The note secured by the mortgage to J. S. Ramsey was negotiable, and was transferred to the defendant for value and before maturity, and, if the defendant had no notice that the plaintiff was a mere surety for her husband, the fact that she was could not defeat a collection of the note, but which was not, of itself, available to the defendant under the plea of the general issue. It was further shown by the defendant’s evidence, however, that the Ramsey note and mortgage was an incumbrance on the identical land sold Hutchins, and that the purchase money, a part being what is *333claimed in the suit at bar, was used to discharge this incumbrance and thus clear the title to the land sold Hutchins. The defendant’s evidence also showed that the plaintiff directed the payment of this mortgage indebtedness from the proceeds of said sale. If these facts were true, the plaintiff should not- have recovered. On the other hand, the plaintiff denied directing the payment of said mortgage, and also introducéd some evidence showing that the mortgage debt had been reduced and did not consume all of the purchase money. If she did not direct payment of the debt, the defendant could not defeat her recovery under the general issue; or if she did direct payment, but said debt was less than the proceeds of the sale, she should have recovered her part of the excess.

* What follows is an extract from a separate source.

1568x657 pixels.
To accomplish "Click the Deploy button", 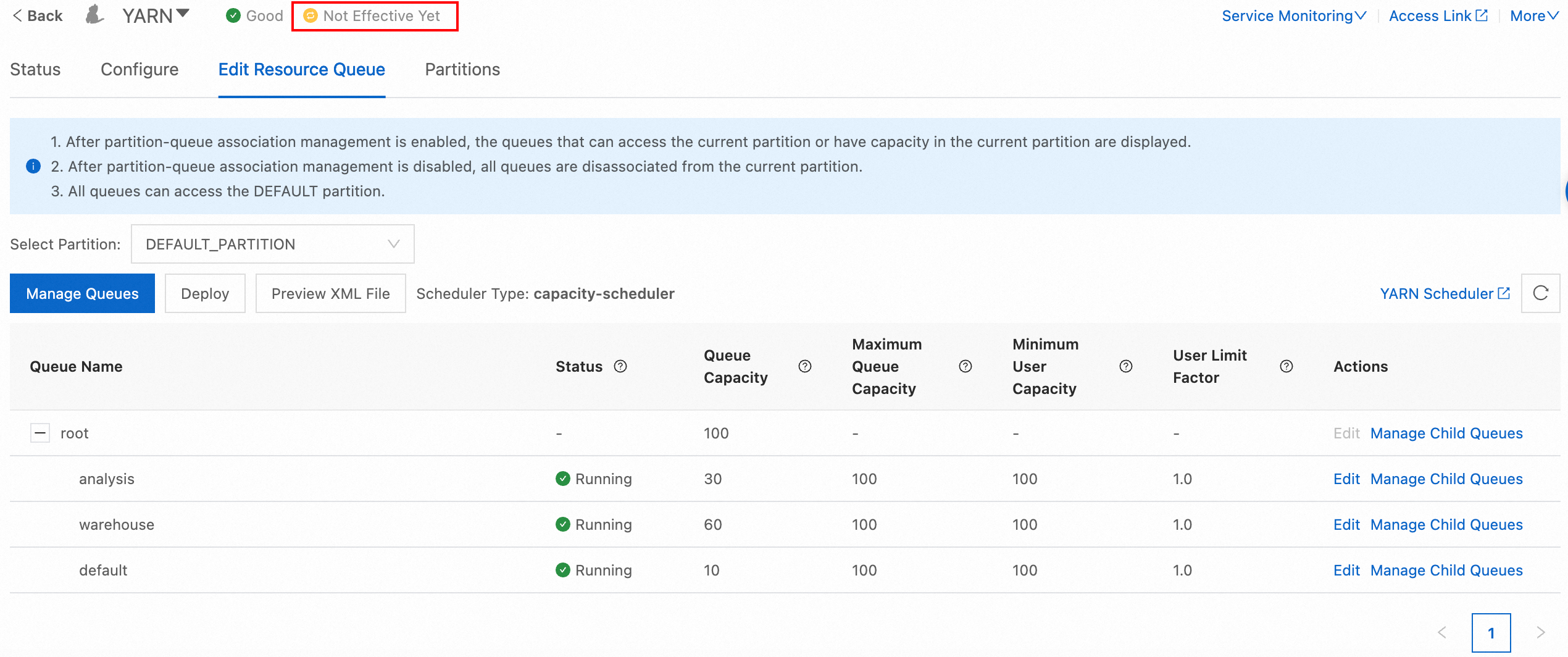I will click(x=205, y=293).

These were disputed facts, and were questions for the jury. Yet the trial court saw and heard the witnesses, and evidently concluded that the verdict was contrary to the weight of the evidence. Unless the evidence plainly and palpably supports the verdict, the action of the trial court in granting a new trial will not be disturbed by this court. — Dillard v. Savage, 98 Ala. 598, 13 South. 514; Lee v. De Bardeleben Co., 102 Ala. 628, 15 South. 270; Cobb v. Malone, 92 Ala. 630, 9 South. 738. We are not prepared to my, after a consideration of the evidence, that the verdict was so plainly and palpably supported by the evidence as to put the trial court in error for granting the new trial, and the judgment of the circuit court is affirmed.
Affirmed.
Dowdell, C. J., and McClellan and Sayre, JJ., concur.